Preferred: “Data from rodent hippocampal slices show that high-frequency bursting can be followed by rapid ATP declines under the stated experimental conditions; whether identical dynamics occur in human cortex remains to be tested.”

Avoid: “Drug X causes brain ATP depletion in humans,” unless supported by within-subject human evidence.

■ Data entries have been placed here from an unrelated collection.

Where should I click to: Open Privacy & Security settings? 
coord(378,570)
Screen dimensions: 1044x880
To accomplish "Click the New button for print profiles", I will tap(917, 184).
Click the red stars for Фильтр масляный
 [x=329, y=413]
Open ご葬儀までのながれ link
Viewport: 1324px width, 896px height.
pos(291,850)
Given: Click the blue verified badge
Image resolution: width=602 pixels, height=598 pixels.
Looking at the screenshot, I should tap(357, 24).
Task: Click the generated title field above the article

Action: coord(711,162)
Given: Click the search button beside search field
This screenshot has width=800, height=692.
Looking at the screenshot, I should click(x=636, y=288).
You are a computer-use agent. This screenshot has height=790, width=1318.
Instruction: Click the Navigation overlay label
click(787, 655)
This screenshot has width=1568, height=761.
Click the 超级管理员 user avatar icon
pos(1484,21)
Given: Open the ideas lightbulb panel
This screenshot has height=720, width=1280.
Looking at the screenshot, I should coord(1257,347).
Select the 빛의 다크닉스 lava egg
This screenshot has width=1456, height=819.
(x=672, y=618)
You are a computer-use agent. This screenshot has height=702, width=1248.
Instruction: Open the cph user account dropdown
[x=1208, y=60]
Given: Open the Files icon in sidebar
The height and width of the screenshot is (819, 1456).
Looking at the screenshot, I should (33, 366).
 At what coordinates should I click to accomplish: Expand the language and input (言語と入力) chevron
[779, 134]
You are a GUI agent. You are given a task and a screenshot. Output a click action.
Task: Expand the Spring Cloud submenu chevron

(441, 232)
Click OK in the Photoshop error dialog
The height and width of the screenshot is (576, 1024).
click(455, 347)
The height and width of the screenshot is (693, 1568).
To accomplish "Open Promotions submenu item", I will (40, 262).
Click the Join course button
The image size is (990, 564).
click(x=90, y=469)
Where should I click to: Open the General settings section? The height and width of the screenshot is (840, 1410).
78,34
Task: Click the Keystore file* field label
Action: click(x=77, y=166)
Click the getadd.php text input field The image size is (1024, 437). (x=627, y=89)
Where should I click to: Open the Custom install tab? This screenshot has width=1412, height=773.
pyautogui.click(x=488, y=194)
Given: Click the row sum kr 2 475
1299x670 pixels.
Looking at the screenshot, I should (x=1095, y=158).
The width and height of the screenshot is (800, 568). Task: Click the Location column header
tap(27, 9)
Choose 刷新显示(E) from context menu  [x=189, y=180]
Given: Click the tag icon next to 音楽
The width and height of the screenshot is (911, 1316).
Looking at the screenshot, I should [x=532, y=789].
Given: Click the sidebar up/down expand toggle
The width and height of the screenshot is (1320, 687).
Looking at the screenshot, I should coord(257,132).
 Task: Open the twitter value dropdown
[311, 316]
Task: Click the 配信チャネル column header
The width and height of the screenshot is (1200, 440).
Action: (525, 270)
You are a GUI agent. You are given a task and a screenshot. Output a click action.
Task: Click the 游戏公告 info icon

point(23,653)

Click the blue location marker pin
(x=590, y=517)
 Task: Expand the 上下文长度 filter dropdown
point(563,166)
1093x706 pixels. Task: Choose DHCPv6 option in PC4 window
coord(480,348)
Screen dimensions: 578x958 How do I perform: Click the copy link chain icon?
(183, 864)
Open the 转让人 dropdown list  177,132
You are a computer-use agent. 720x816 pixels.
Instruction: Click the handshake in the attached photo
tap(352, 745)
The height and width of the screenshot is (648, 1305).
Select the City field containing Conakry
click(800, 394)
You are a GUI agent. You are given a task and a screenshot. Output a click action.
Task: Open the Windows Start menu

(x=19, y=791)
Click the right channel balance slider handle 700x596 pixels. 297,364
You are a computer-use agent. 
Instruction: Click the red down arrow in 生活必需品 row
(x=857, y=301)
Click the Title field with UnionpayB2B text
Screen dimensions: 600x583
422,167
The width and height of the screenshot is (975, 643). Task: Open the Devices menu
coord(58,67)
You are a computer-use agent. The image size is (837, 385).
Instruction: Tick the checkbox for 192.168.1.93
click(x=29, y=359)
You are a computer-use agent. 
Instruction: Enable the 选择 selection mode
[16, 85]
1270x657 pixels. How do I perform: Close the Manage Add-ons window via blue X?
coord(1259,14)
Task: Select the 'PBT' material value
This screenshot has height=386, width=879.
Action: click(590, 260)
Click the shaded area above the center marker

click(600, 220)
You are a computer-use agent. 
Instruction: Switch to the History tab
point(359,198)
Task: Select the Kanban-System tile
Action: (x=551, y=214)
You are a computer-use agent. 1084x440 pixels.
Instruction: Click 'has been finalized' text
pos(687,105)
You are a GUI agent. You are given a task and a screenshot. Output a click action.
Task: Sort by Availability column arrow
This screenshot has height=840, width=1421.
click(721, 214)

• Prioritized research agenda (concise)

1.

Human Tier-1 studies: within-subject human EEG (or intracranial EEG when clinically warranted) paired with ^31P-MRS/other metabolic readouts during clinically relevant drug exposure or withdrawal windows.

2.

Matched cross-species experiments: run equivalent stimulation/recording protocols in mouse and human surgical tissue to quantify topological and cellular contributions to ATP dynamics.

3.

Validated peripheral biomarkers: identify blood/CSF markers that reliably correlate with brain ATP dynamics to permit scalable clinical screening.

4.

Standardization: implement a reporting checklist (species, prep, state, PK, probe calibration) and encourage data sharing.

• Conclusion (English)

We present an integrative “energy-vulnerability” framework that organizes mechanistic nodes and cross-scale evidence connecting network hyperexcitability to persistent bioenergetic failure and structural dysfunction. Key takeaways:

• Mismatch between activity-driven ATP demand and mitochondrial supply is central to converting transient electrophysiological events into sustained pathology; critical nodes include MCU-dependent Ca²⁺ uptake, mPTP/ΔΨm collapse, and ROS/mtDNA damage (Kovács et al., 2012; Bernardi et al., 2015; Meyer et al., 2022).
• Astrocytic failure (EAAT dysfunction, impaired lactate support) and microglial inflammatory shifts amplify excitotoxic and demyelinating processes.
• Pharmacological exposure increases risk through both demand-side (hyperexcitability/withdrawal) and supply-side (mitochondrial toxicity) mechanisms; polypharmacy and repeated withdrawal potentiate these effects.
• We recommend a prioritized experimental strategy: synchronize ATP/metabolic measures with electrical recordings in animal models (Tier-2), and develop translational readouts (high-field ^31P-MRS, EEG) in human cohorts (Tier-3) to validate biomarkers and intervention targets.